Recently, various actions have been undertaken in the form of initiatives or agreements for promoting the responsible behaviour of states, among which, the 2015 report of the UN GGE stands out. From the norms agreed in the report, it emerges that different stakeholders can play different roles in influencing opinion, rule-making processes, problem solving, community building, norms observation, and oversight mechanisms.

During the session, four break-out groups discussed different perspectives: human rights, protection of critical infrastructures, reporting of vulnerabilities, and security concerns in the supply chain. The main findings were then presented according to Chatham House rules.

A human rights perspective on the multistakeholder approach highlights that some evidence-based mechanisms are already in place to foster the protection of human rights when governing or intervening on the Internet.
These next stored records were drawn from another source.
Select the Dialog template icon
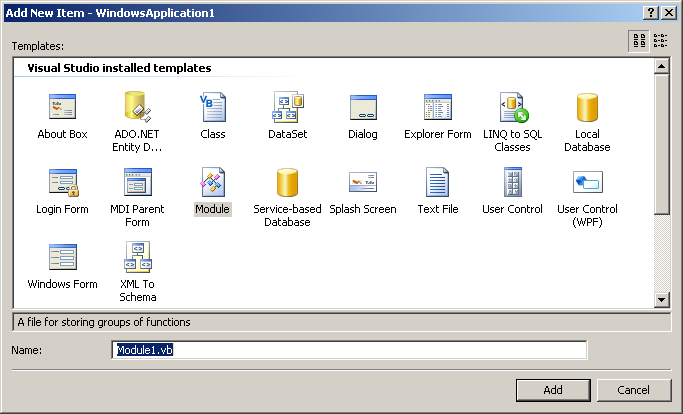 coord(363,108)
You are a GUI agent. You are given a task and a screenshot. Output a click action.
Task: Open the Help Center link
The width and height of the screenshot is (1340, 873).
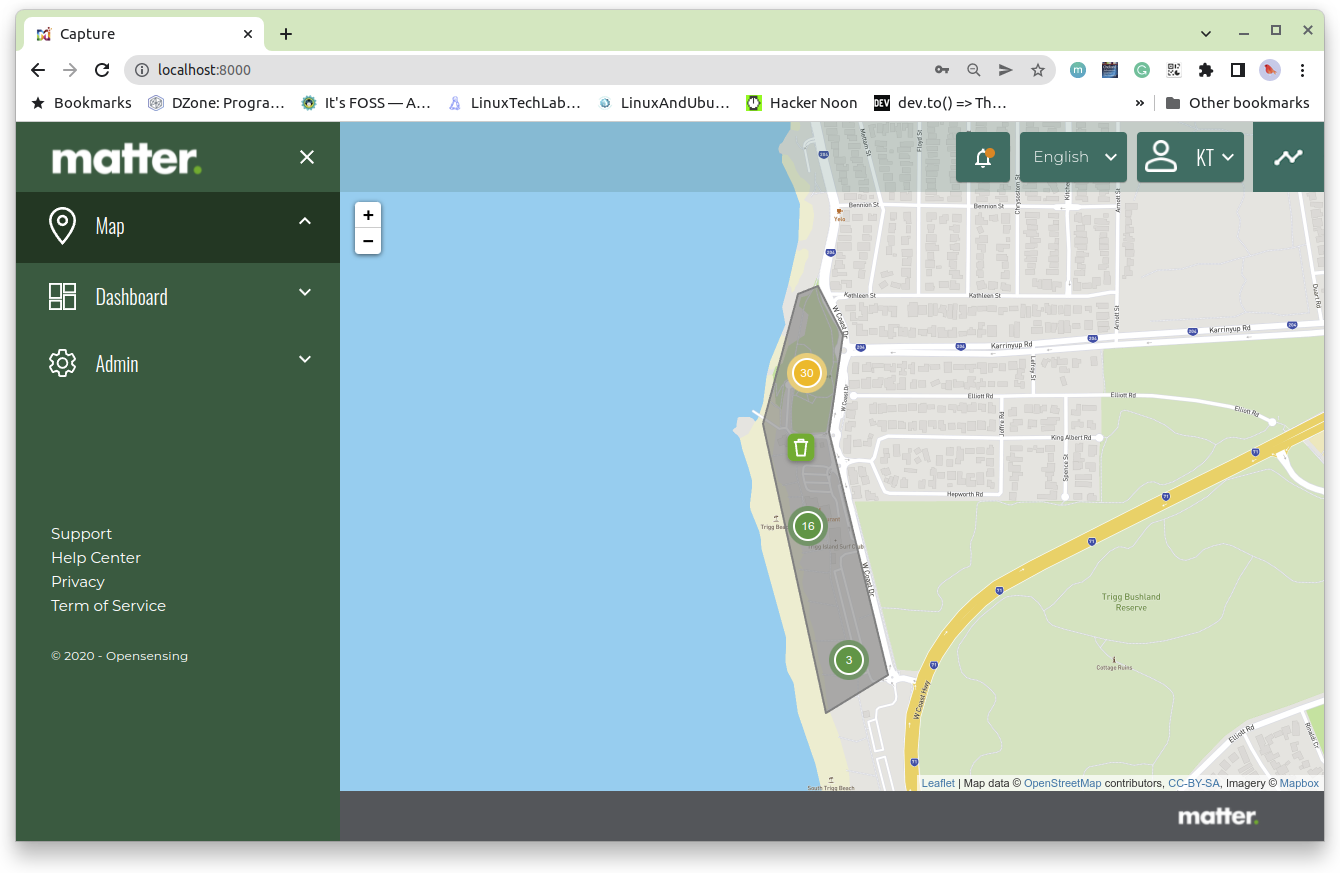(96, 558)
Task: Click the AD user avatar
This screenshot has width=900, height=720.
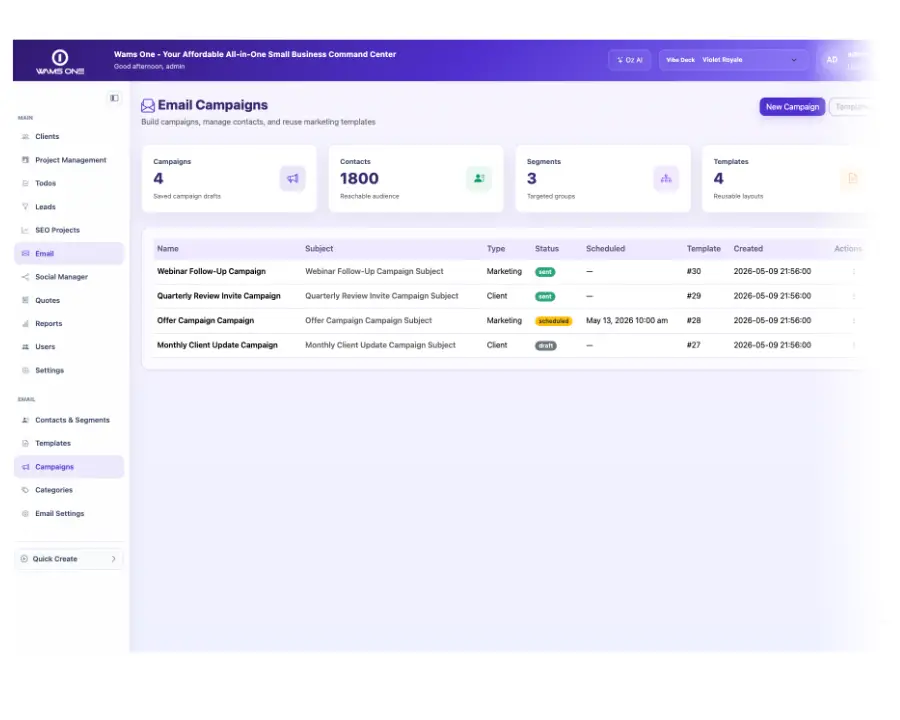Action: click(x=832, y=60)
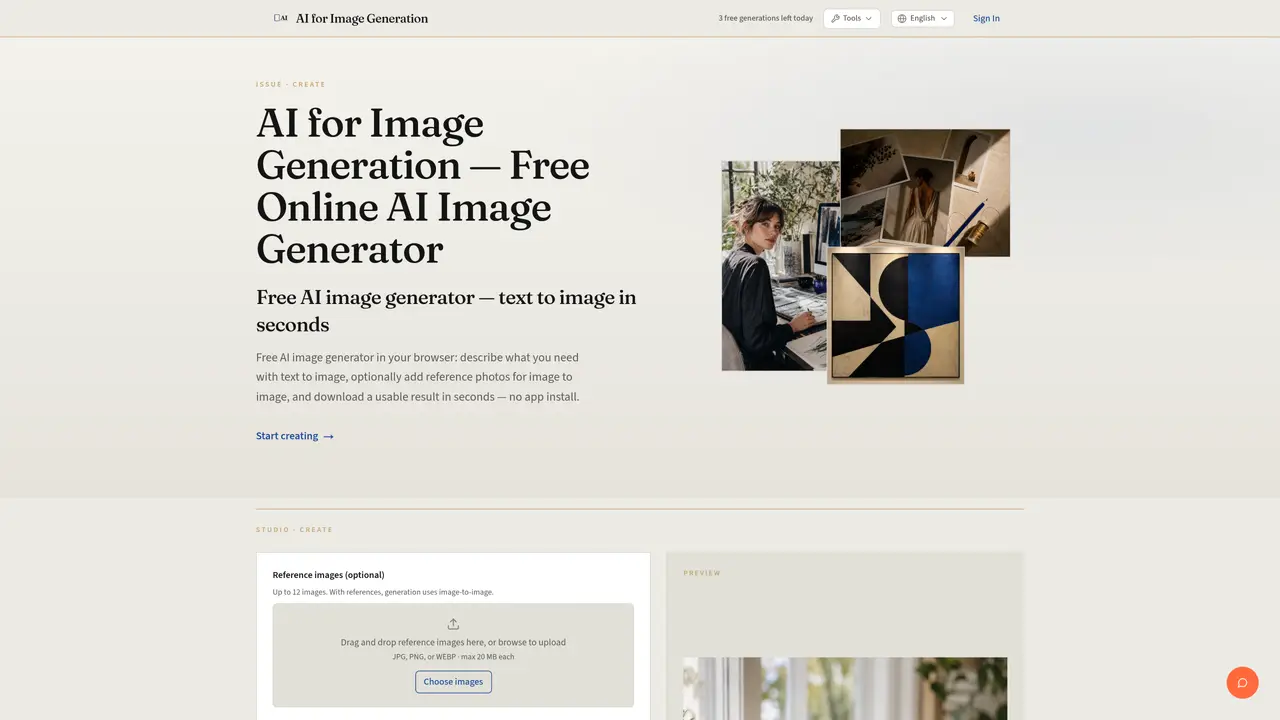Open the orange chat bubble button
Screen dimensions: 1280x720
[1242, 683]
Multistakeholder processes, forums, and fora can strengthen such an approach and tackle the issue of harmonisation between national and international rules and principles, national laws, and private sector policies.

A perspective on the security aspect of information and communications technology supply chains shows that there is a general agreement at the macro level, but different roles can be highlighted for different stakeholders. The private and technical sector can develop and spread information able to inform governments and public opinion; additionally, governments can play a role in creating security awareness. Additionally, vulnerability equity challenges need to be tackled through the creation of trusted processes, and problem solving capabilities need to be fostered through capacity building.

Reporting vulnerabilities represent one of the areas in which progress has been achieved in the past 30 years. However, barriers remain with regard to the conflict of interests and the approach that looks at the symptoms and not at the root causes. Further norms development needs to be achieved.

The perspective on critical infrastructure protection represents a good example to recall some of the roles mentioned by the other perspectives and to highlight rooms for co-operation development, as well as current challenges.

Civil society organisations and research institutes such as the Citizen Lab play an important role in informing and shaping public opinion that might lead to bottom-up pressure on governments and public institutions.

Multistakeholder platforms such as global, regional, and national IGFs (NRIs) should foster inclusivity of the least represented voices and perspectives. With this regard, governments could play an important role in supporting the participation of such actors through logistics means.

Collaboration among different stakeholders can foster community building and problem-solving in which common interests are pursued, as displayed by the TechAccord and the Paris Call for Trust and Security in Cyberspace.

Finally, it is clear that the role of whistleblowers is essential; however, there are crucial gaps that need to be addressed with regards to the legal protection of whistleblowers as well as follow-up mechanisms after the ‘whistle is blown’.